Comment by phoenix2042 — October 13, 2011 @ 11:58 am
The first year of the Devil Rays the team sold tons of season tickets and had pretty darn good attendance. There are plenty of people in the Tampa Bay area who love baseball and will support the team. After the first year, the D-Rays lost a ton of season ticket holders. My family was one of them. The fact that the team stunk wasn’t part of the decision, we expected that. We didn’t renew our seats because the then owner decided that our seats would go from $15 to $30, and with 4 seats that 100% increase was just way more than we could afford. Namoli and the team were pretty crappy about it too.

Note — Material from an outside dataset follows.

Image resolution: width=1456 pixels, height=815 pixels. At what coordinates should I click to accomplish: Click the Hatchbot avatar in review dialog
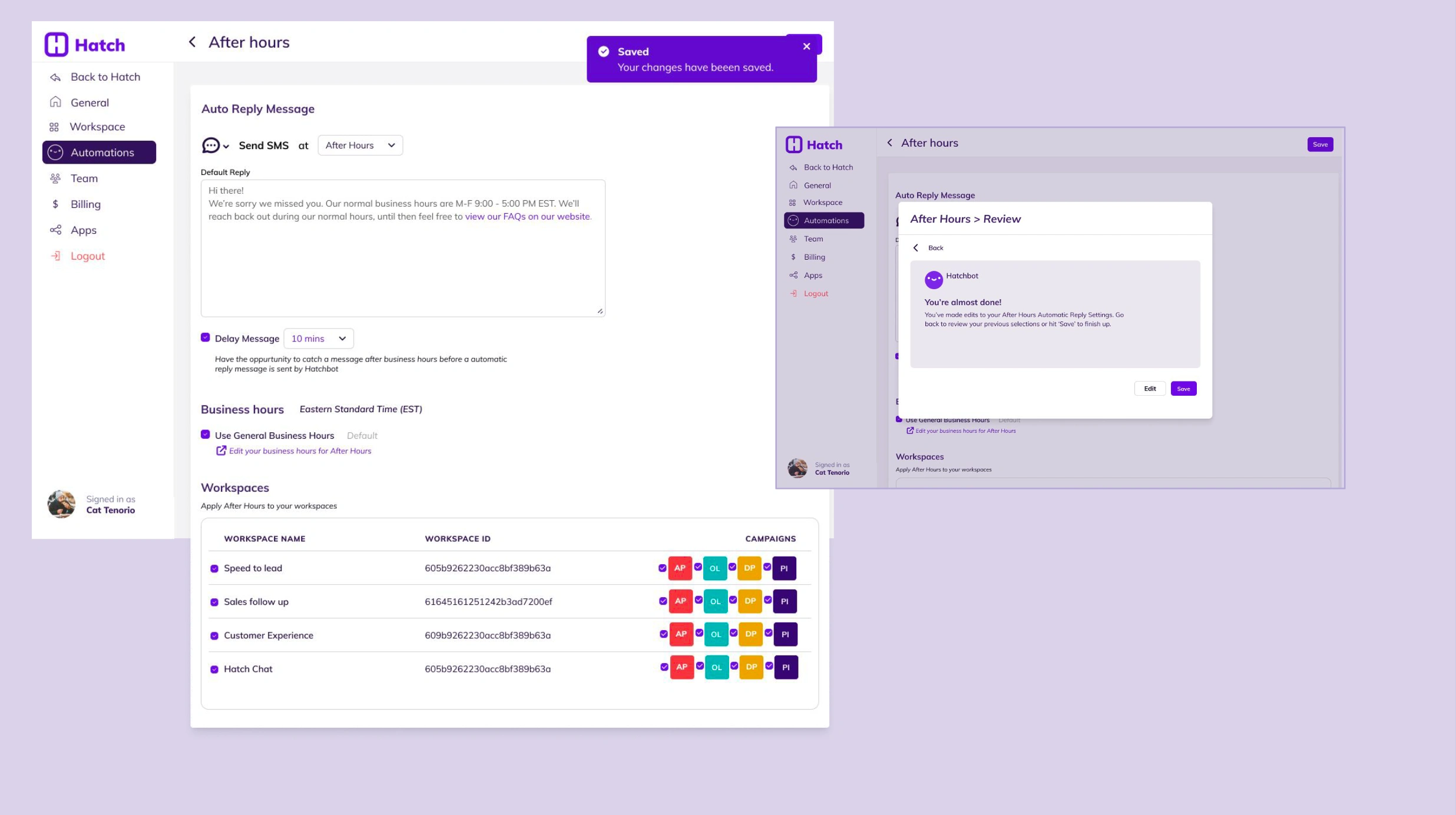tap(934, 280)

They reported that they had barely increased ticket prices, and hid the true increases by changing tons of seats from one category to another (lower box seats became lower infield box seats). Namoli was also horrible to the business community and everyone else around and essentially made most of the area dislike the team by association.
The new ownership group has done a complete 180 with the franchise and there is now a huge buzz about the Rays. The bad feelings generated by Namoli are mostly gone, and there are plenty of people who would love to go to Rays games. A similar thing happened after Glazer bought the Bucs, and when they started winning the Bucs went from playing in front of an empty stadium to having a waiting list for season tickets. The new stadium probably helped, but not nearly as much as Dungy, Brooks, Sapp, and Alstott. The difference between then and now is that when the Bucs turned around we had a pretty darn good economy. Unfortunately, the economy right now is terrible and as a result the Rays haven’t been as lucky. Almost every business in this area has been forced to make cutbacks, in many cases including layoffs. Buying Rays season tickets is just not feasible in this environment. When the economy turns around, the team will start seeing more people at games, new stadium or not. Until then, there isn’t much the Rays or anyone else can do.